OPINION:
The loss of the region to enemy forces caused resentment and despair. The central question asked was: “Why did we fight and die”? Veterans groups and soldiers were outraged, the public was in an uproar and the political leaders were tone-deaf.
That state of affairs refers not to Iraq in 2014, but to another American foreign intervention long ago: the 1745 battle of Louisbourg in what is today Nova Scotia, Canada. The American side lost 561 men — mostly from Massachusetts, Connecticut, Maine and New Hampshire — in that battle and its aftermath, only to have the British trade the city back to France three years later.
The exchange became one of the foundational grievances that would lead to the American Revolution: a fundamental loss of faith in government.
Today, we face a similar loss of faith, but in a much different location and against a worse enemy. The focus of this current loss of faith is in foreign policy, specifically the Middle East, and Iraq in particular.
The Obama administration came into office seeking any way out of Iraq, regardless of the cost. Not surprisingly, it found one. Through a steady retraction of political will, culminating with the failure of Status of Forces talks halfheartedly held with a skeptical Iraqi government, the United States ceded the high ground in post-Saddam Iraq.
Not surprisingly, America’s retraction has been mirrored by a growth of the very elements we sought to combat. The culmination has been the emergence of the Islamic State of Iraq and Greater Syria (ISIS), also known as al Qaeda in Iraq and the Islamic State of Iraq and Levant.
The roots of ISIS pre-date the American invasion of Iraq. For a decade prior to 2003, the CIA had been concerned about senior-level contacts between Iraqi intelligence and al Qaeda, about the use of Iraq as a safe haven and training ground for terrorists, about the presence of al Qaeda in Iraq, about the group’s attempt to acquire weapons of mass destruction, and its training in poison gas and bomb-making in Iraq.
Al Qaeda’s use by Iraq prior to the American invasion for logistics, training, transit and safe haven is one of the uncomfortable realities that many in the media have actively sought to suppress.
Al Qaeda in Iraq rose to the peak of its power in 2006 and 2007, but was effectively beaten back by U.S. efforts and the success of the Bush-era surge. Unfortunately, this state of affairs turned out to be temporary.

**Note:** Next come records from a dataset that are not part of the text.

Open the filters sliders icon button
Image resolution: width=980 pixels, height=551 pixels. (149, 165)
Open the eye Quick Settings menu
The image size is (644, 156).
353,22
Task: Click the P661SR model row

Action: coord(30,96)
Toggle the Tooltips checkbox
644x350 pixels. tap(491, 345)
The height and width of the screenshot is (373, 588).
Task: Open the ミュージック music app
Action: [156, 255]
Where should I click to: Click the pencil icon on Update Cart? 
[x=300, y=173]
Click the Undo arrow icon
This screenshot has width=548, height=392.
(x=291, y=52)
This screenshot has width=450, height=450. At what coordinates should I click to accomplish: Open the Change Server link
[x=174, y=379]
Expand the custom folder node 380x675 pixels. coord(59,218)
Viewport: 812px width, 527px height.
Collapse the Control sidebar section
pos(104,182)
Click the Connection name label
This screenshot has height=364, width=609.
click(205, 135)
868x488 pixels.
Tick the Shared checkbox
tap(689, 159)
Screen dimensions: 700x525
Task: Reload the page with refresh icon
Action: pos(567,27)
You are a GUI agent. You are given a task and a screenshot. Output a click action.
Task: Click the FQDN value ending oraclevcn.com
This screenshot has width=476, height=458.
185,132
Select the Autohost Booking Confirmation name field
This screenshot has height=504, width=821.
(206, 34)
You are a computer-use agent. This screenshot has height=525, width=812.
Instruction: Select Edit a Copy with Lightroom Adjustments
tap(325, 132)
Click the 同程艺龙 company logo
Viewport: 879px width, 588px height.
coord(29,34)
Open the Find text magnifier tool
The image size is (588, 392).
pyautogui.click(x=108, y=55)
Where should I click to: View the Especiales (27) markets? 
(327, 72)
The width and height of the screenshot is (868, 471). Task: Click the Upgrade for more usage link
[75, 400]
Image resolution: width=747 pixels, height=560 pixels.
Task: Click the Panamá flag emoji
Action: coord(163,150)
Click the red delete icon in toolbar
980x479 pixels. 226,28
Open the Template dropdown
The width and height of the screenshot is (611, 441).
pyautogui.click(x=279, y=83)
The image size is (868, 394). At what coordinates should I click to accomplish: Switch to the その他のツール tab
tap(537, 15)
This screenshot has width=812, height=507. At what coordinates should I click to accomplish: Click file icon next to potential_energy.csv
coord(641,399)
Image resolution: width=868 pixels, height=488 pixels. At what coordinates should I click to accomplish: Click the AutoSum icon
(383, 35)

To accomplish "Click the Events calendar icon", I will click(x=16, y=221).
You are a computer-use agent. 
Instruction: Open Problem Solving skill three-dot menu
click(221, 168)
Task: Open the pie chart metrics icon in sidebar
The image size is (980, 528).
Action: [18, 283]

The Obama administration’s subsequent 2011 decision to order withdrawal gave the group a new lease on life, and the years since have seen a steady intensification of al Qaeda activity (and attacks) in both Iraq and Syria.
The cost has been enormous. The United Nations estimates that al Qaeda in Iraq, now rebranded as ISIS, is responsible for about 800 civilian deaths a month. Boasting about 15,000 fighters, it seeks to establish a state within Iraq and Syria to launch the decades-long dream of al Qaeda: the establishment of an Islamic empire under a single dictatorship.
ISIS is active in Syria’s northern and eastern provinces and has taken administrative control over some of these areas. The group’s vision is global in nature, though, and so is the threat it poses. ISIS has proclaimed its intent to bring its violence to the United States itself, and several members have already been arrested in Canada and the United States.
In response, the United States has offered only mixed signals. On the one hand, Secretary of State John F. Kerry says that ISIS is out to destabilize the entire region and is the “most dangerous player.” On the other, he makes it clear that there will be no American troops used, saying “this is a fight that belongs to the Iraqis.”
Yet, if ISIS is out to destabilize the entire region, then it is only logical that the United States make it a priority. That it has not to date speaks volumes about America’s drift and lack of strategic vision in the Middle East.
The ramifications extend far beyond Iraq. America’s fumbling has handed its adversaries in the Middle East a freer hand, while giving the green light to other powers — such as Russia and China — to further their interests at America’s expense. Worse, it sent a message to all those who had lost loved ones that Iraq no longer mattered.
Here, history should be instructive. Just 10 years after its hard-fought victory in 1745, Louisbourg had to be retaken with five times the casualties in the process. Hopefully, our post-Iraq reckoning in the Middle East does not come at so steep a price.
Lamont Colucci is senior fellow in national security affairs at the American Foreign Policy Council.